Addressing a two-day national healthcare working conference yesterday, he conceded that government investment and supervision had not been enough during the past years.
Though no specific date was given for when the new measures would be implemented, sources in the Ministry of Health said a working team to intensify healthcare reforms was studying the situation and carrying out research to prepare a draft.
More than 10 ministries and commissions, including the Ministry of Health, are involved in the process.
Gao said China's medical system was facing severe problems, including the challenge of controlling epidemics, unbalanced healthcare development in different regions and urban and rural areas, increasing medical costs and a rising number of medical accidents. Conflicts between hospitals and patients, too, were on the rise.
The situation demands that the government establish a medical care system that would guarantee every citizen receives basic healthcare services, he said.
The decision to further reform the healthcare system was taken in response to the widespread public dissatisfaction with the current system, under which even public hospitals have been accused of putting profit first.
The aim of public healthcare services should be to serve the people rather than make a profit, Gao said, and pledged to strengthen government supervision over public hospitals.
Urban and rural residents alike have been complaining about high medical costs.

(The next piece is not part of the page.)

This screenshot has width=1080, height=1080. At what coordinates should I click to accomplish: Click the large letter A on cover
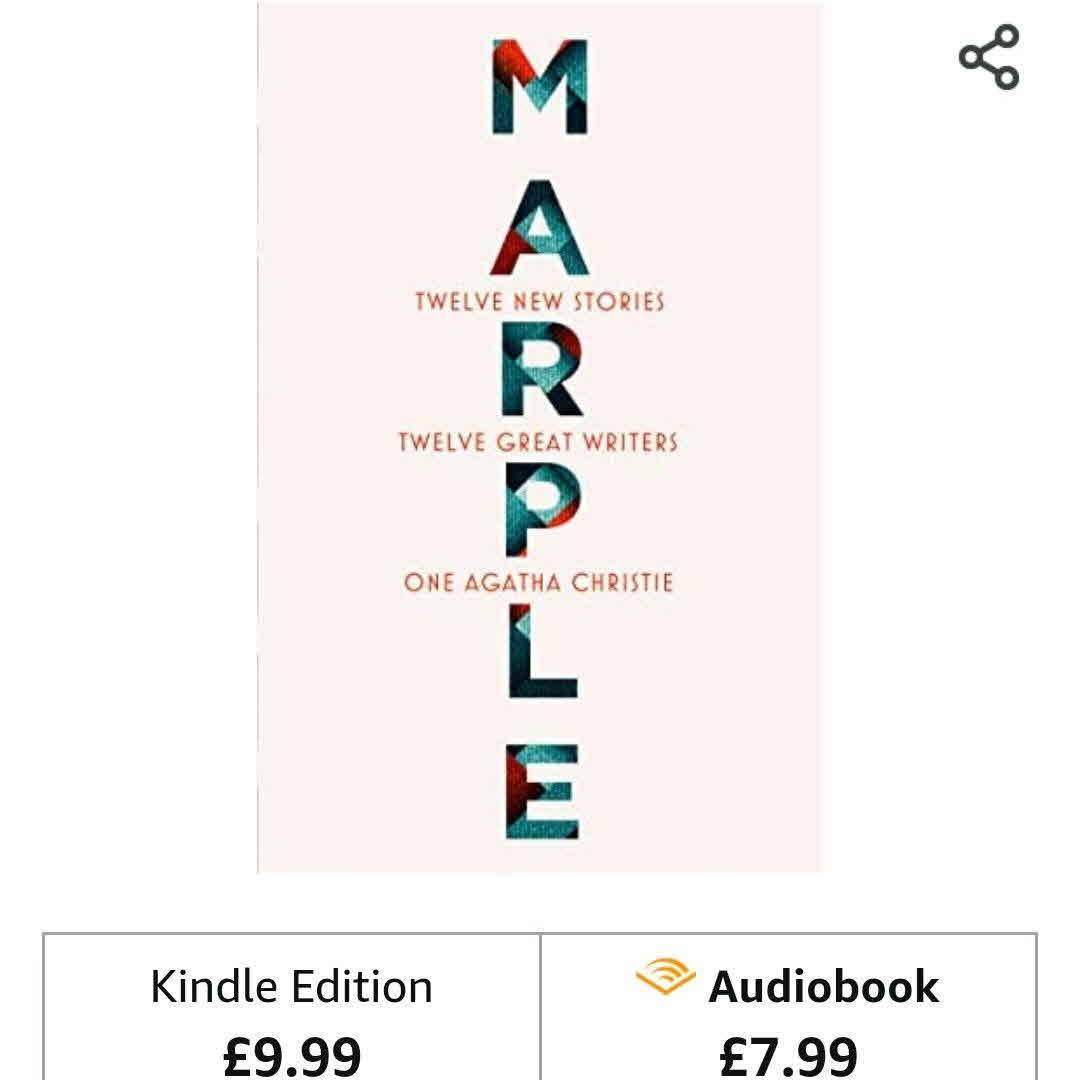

Also, hospitals often prescribe overpriced and unnecessary drugs to patients to earn extra money.
A national survey conducted last year found that nearly half the respondents did not see a doctor when they fell ill because of the very high medical costs.
But at the same time, many efforts to extend medical care to rural residents were successful last year. The first nine months of 2006 saw the country's 140 million farmers benefiting from the rural cooperative medical care system.

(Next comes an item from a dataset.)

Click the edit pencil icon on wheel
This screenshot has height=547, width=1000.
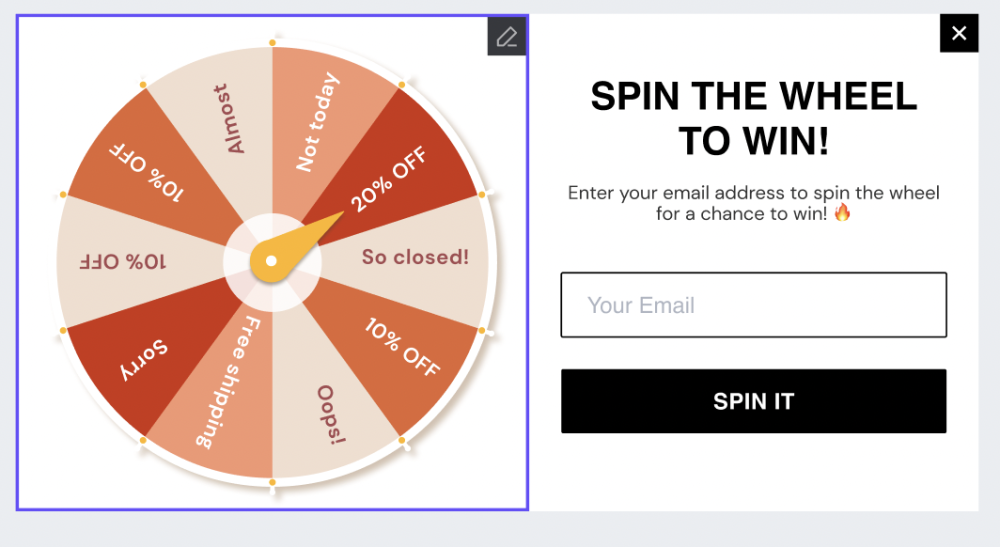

The beneficiaries got 9.58 billion yuan ($1.2 billion) in subsidy for medical treatment, Gao said, and about 406 million farmers, or 45.8 percent of the total rural population, joined the system.
The rural cooperative medical care system, launched in 2003, is expected to ease the burden of farmers. Each farmer pays 10 yuan ($1.2) to a medical fund every year, with the State and local governments each contributing 10 yuan ($1.2). And when a farmer undergoes treatment for an ailment, he can get a certain proportion of the medical expenses from the fund. By the end of last September, the system had been extended to 1,400 counties, or 50 percent of the country's total.